The theme of leadership is one of the glues that marked the activities and sharing moments of the three days, because on J/24 class boats strategy and decision-making are as fundamental aspects as individual skill and respect for roles among the various crew members. Even on cruising boats with experienced skippers on board, the theme of exercising command and directing actions in a targeted manner was central to an approach designed to foster learning and inclusive participation. About a hundred participants took part in this edition, including students, alumni, entrepreneurs and leaders from different continents, and six management training schools competed, namely Instituto De Empresa, London Business School, Bocconi, Oxford, Rotterdam School Of Management, and of course Polimi GSoM.
Paolo Sito, president of the Sailing Club, a former alumnus of the Politecnico business school and the event's master of ceremonies, once again emphasised how sailing is much more than a sport, "an open-air laboratory where leadership, adaptability and team spirit are trained", and how this project was born with the intention of offering the alumni community "a unique context in which to test their skills in a concrete and challenging way".

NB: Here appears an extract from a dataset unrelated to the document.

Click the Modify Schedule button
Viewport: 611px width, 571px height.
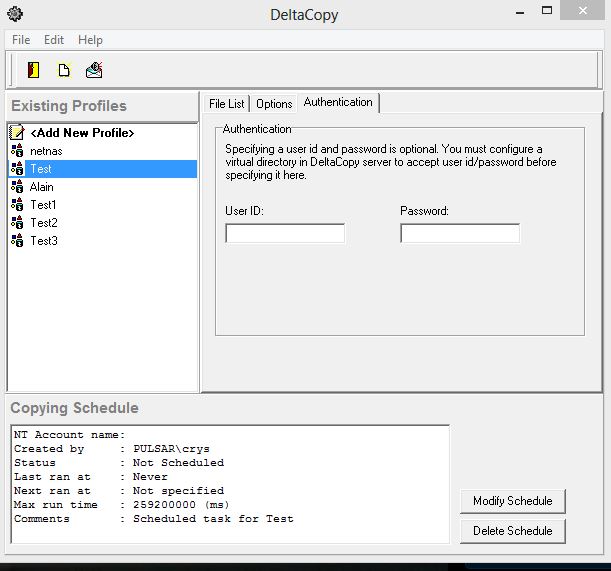coord(513,501)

In an interview with Sole24Ore.com, Sito returned to the personal experience of his master's degree, describing it as 'decisive and very important for his professional career and beyond', and to the 'magic monent' (it was spring 2010) that saw him make the decision to get on a sailing boat for the first time, joining the crew that would represent the MIP (the then business school) of the Milan Polytechnic at an international regatta scheduled a few weeks later in Athens. And that very first regatta, as the manager recalled with a smile, was the opportunity to experience his first lesson in leadership among the waves: "The skipper taught us the concept of knowing how to take responsibility and make strategic decisions, fully transferring to us the meaning of relying on a reference and competent figure in the knowledge that we were in the right hands. The skipper was Ugo Alvazzi Del Frate, still a leading member of the Sailing Club, and his lesson in leadership took place in the cockpit of a boat that had gone in the opposite direction to all the other crews and at the end of the regattas came second out of twenty participating boats. "Genius cannot be questioned, it can only be admired," Sito wrote in a post a few years later recalling that first experience, emphasising how one can also be a leader "with a few words but the right ones" and how "one should not be afraid when one realises one's projects with great awareness".

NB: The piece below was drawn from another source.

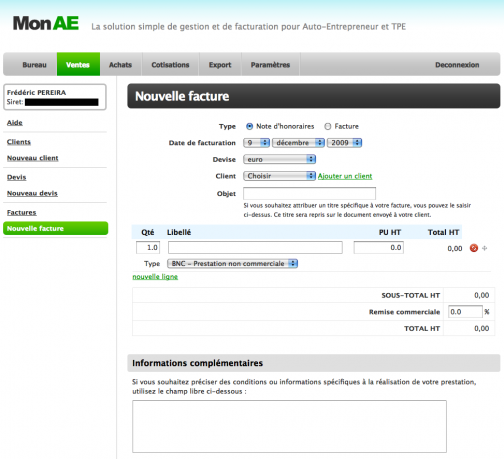
Task: Expand the Devise currency dropdown
Action: point(279,159)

Rules that Gianfranco Bacchi, president of the Yacht Club Cala dei Sardi and 122nd captain of the Amerigo Vespucci, knows very well, because few people like him are used to living, as he defined them, "in floating communities made up of individuals with different languages". A project like the GSOM Polimi Regatta, he emphasised on the sidelines of the event, 'constitutes an unmissable opportunity to explore interpersonal relationships, read reactions and understand instinctive gestures, because teamwork is not just the fruit of synchronisation but the result of constant work to find that set of gestures and words that allow the mission to be seen from a single perspective'. Indeed, it only took a few minutes of acquaintance with Bacchi, the only one to have commanded the Vespucci for two consecutive years (in the two-year period 2020-2021) and the second to have steered it within the canal and the port of Taranto, to recognise his leadership charisma. "Making strategy," he explained to us on board the Regatta jury boat, "is starting from certain information, and the value of strategy comes from how this information is managed to make the best decisions. An example? All it takes is a stick with a string hanging from it to understand the exact direction of the wind and to position the buoys marking the race course in the most suitable spot.